Draft Lottery Unlucky for Bulls, Fans
The 2019 NBA Draft Lottery came and went with a whoosh. But it definitely left its mark on the NBA. That mark will create ripple effects across the entire Association. For some teams, that ripple is looking like a positive. For many other teams, though, the lottery created more questions (and problems) than before.
Can’t Always Get What You Want
The sky is falling! No, that is not a reference to beloved fictitious character Chicken Little. It is, instead, the cries of Chicago Bulls fans everywhere in the wake of landing the number seven overall pick in the NBA Draft in last night’s Draft Lottery. ‘Landing’ is the appropriate word because you have to fall to land. And being projected for the fourth slot only to land the seventh is a fall far greater than the mere three-slot difference would suggest.
Part of the reason the results are so deflating is because the consensus is that after the top three (Duke’s Zion Williamson and R.J. Barrett or Ja Morant of Murray State) there are no clear cut, must-take players. Some even say that the cutoff is the top two. That isn’t to say that the other players won’t be fine pros. It is to say that if there is a generational talent among the field from four on, it wasn’t on display while they were in college. In other words, they are more likely role players than franchise cornerstones.
The other kicker is the seventh pick represents a near-worst-case for the Bulls draft odds. The reform of the NBA’s lottery flattened out the odds for the bottom three teams to get the top pick and the results were immediately apparent. The Los Angeles Lakers and Memphis Grizzlies both jumped at least six spots, as did the draft’s biggest winner, the New Orleans Pelicans. Meanwhile, Horace Grant’s reaction as the Bulls name was read is representative of Bull fans everywhere.
No need to cry (anymore) over spilled milk. Instead, the attention of the Chicago brain trust has certainly turned towards producing yet another surprisingly solid pick at a less than ideal draft slot. They have plenty of experience at this slot in particular, too. Both Wendell Carter Jr. and Lauri Markkanen (who was actually drafted by the Minnesota Timberwolves) were picked in the seven-slot. And we have seen players like Donovan Mitchell (13th overall in 2017) come off the board at the end of the lottery and surprise.
So which prospects offer both the potential to exceed expectations and availability at seven? Bleacher Report currently has Chicago taking Coby White out of North Carolina, though pairing him in the backcourt with Zach Lavine would have opposing guards licking their offensive chops. Prior to the acquisition of Otto Porter, many in See Red Nation were clamoring for Duke wingman, Cam Reddish. The 6’8” forward was stifled in college playing alongside two other marquee talents, though, that’s not an issue in the Windy City.

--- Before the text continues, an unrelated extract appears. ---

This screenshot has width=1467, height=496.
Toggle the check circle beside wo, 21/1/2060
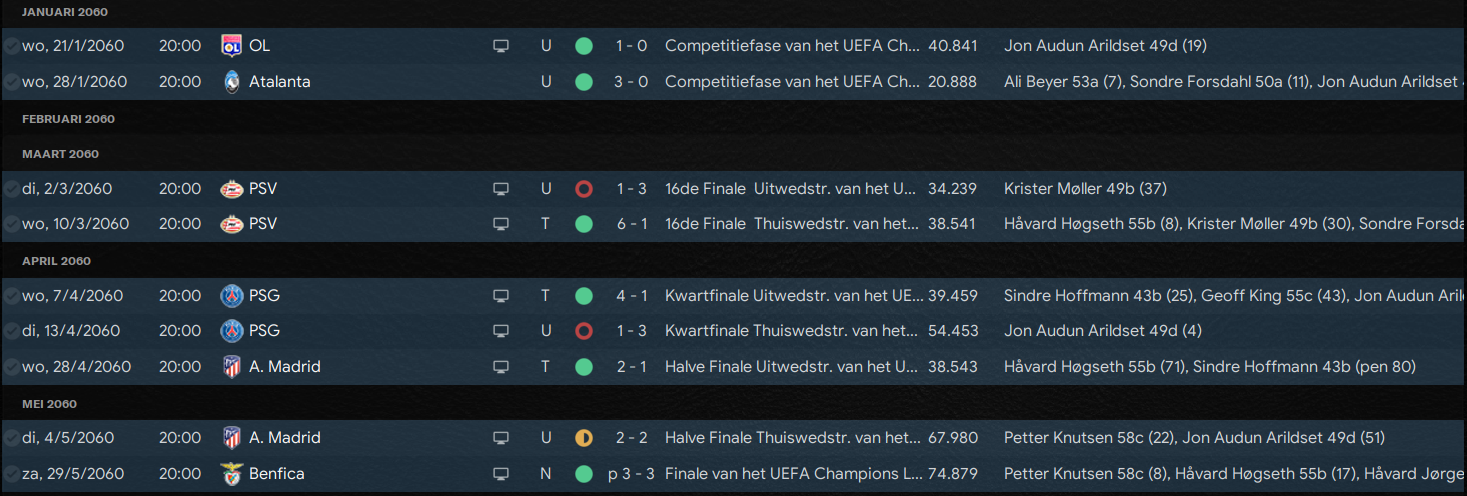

That is the issue at hand. Even though the Bulls have a glaring need for a point guard but if it isn’t Morant there is no clear-cut answer for their lead guard. Vanderbilt’s Darius Garland (the second-ranked point guard) has questions after tearing his meniscus a mere five games into the season. The reality is beyond picks one and two, teams will be either reaching to fill needs or trying to fit square pegs into round holes.
The other option that has to be on the table is trading the pick. Rumors have already been swirling about the Bulls perhaps shipping the selection west to the Lakers in exchange for Lonzo Ball. The move would upgrade the point guard spot that the front office clearly doesn’t see Kris Dunn as a fit for. Outside of that, though, not many options readily present themselves. That is a credit to how the Bulls have fleshed out 3/5 of their roster. It also pigeonholes the expected return on any trade involving the draft pick. Anything other than a point guard is an unnecessary luxury.
If the Bulls feel they are really a veteran point guard away from competing in the East, a trade for the Grizzlies’ Mike Conley could be on the horizon. Trading the pick for a guard who will be 32 before the first tip of the 2019 season is…less than ideal. And that is before taking Conley’s exorbitant salary into account. The benefit to going after a vet is that it would allow Dunn to stick around and, hopefully, learn how to be a more effective floor general. That route just might not be viable through trade.
A third, and admittedly less appealing, option exists. The Bulls could trade back with another team should a player that team covets slides. That would potentially allow the Bulls to still pick a player they like, only at a more palatable slot. It also would bring in more draft capital for the future. That cannot be undervalued because, while it is not impossible, it is unlikely that they find a franchise-altering talent where they are currently slated to pick. Of course, that path would be asking for more patience from a fan base that is already clinging to fond memories of championships from 21 years ago.
Sports fans are familiar with this concept. It is often called basketball hell. When in this state, teams are neither good enough to compete for a championship nor bad enough to have a legitimate shot at the top incoming draft talent. The lottery (and its reformation) is supposed to quell tanking, but the Pelicans played their best player, Anthony Davis, 30-plus minutes once over the star big man’s final 15 games. Other than that he didn’t clear 25 minutes. News flash: they were tanking. Alas, the Bulls have gone from Ja Morant or Garland and rounding out their starting five to BPA/who knows without doing a thing. Impressive.